### DATA EXTRACTS ###
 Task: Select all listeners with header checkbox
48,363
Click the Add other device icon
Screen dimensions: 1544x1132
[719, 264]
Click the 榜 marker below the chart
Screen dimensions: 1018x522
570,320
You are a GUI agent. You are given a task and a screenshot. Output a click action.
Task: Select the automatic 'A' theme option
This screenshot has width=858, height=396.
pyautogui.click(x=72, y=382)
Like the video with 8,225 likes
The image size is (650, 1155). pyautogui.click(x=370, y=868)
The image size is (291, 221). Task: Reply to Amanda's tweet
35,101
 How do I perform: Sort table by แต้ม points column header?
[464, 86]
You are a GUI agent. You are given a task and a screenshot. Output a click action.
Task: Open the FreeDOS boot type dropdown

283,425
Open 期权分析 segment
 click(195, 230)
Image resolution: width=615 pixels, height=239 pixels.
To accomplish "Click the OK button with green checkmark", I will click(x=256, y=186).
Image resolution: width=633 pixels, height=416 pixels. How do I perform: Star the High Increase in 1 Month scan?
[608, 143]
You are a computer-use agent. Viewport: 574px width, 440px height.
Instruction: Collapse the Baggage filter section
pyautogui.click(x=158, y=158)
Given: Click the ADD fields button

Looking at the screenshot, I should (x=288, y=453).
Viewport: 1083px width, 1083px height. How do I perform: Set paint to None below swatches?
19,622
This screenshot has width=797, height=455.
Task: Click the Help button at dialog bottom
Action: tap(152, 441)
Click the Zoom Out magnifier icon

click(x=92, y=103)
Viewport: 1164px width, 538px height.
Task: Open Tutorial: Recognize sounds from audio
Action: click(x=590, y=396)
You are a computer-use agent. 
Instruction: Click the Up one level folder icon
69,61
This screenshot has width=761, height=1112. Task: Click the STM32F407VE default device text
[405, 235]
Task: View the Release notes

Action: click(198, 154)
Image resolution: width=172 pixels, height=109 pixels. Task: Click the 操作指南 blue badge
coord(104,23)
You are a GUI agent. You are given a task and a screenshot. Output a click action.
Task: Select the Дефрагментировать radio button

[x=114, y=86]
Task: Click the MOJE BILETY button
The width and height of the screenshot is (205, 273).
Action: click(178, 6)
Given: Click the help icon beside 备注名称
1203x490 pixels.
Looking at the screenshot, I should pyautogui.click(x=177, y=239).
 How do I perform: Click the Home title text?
###
• **INSTRUCTIONS FOR THE TASK**: Would you copy, unchanged, the stretch of the records above that begins at the line containing "You are a computer-use agent. Viewport: 574px" and ends at the line containing "Given: Click the help icon beside 备注名称", and only that?

• **ANSWER BOX**:
You are a computer-use agent. Viewport: 574px width, 440px height.
Instruction: Collapse the Baggage filter section
pyautogui.click(x=158, y=158)
Given: Click the ADD fields button

Looking at the screenshot, I should (x=288, y=453).
Viewport: 1083px width, 1083px height. How do I perform: Set paint to None below swatches?
19,622
This screenshot has width=797, height=455.
Task: Click the Help button at dialog bottom
Action: tap(152, 441)
Click the Zoom Out magnifier icon

click(x=92, y=103)
Viewport: 1164px width, 538px height.
Task: Open Tutorial: Recognize sounds from audio
Action: click(x=590, y=396)
You are a computer-use agent. 
Instruction: Click the Up one level folder icon
69,61
This screenshot has width=761, height=1112. Task: Click the STM32F407VE default device text
[405, 235]
Task: View the Release notes

Action: click(198, 154)
Image resolution: width=172 pixels, height=109 pixels. Task: Click the 操作指南 blue badge
coord(104,23)
You are a GUI agent. You are given a task and a screenshot. Output a click action.
Task: Select the Дефрагментировать radio button

[x=114, y=86]
Task: Click the MOJE BILETY button
The width and height of the screenshot is (205, 273).
Action: click(178, 6)
Given: Click the help icon beside 备注名称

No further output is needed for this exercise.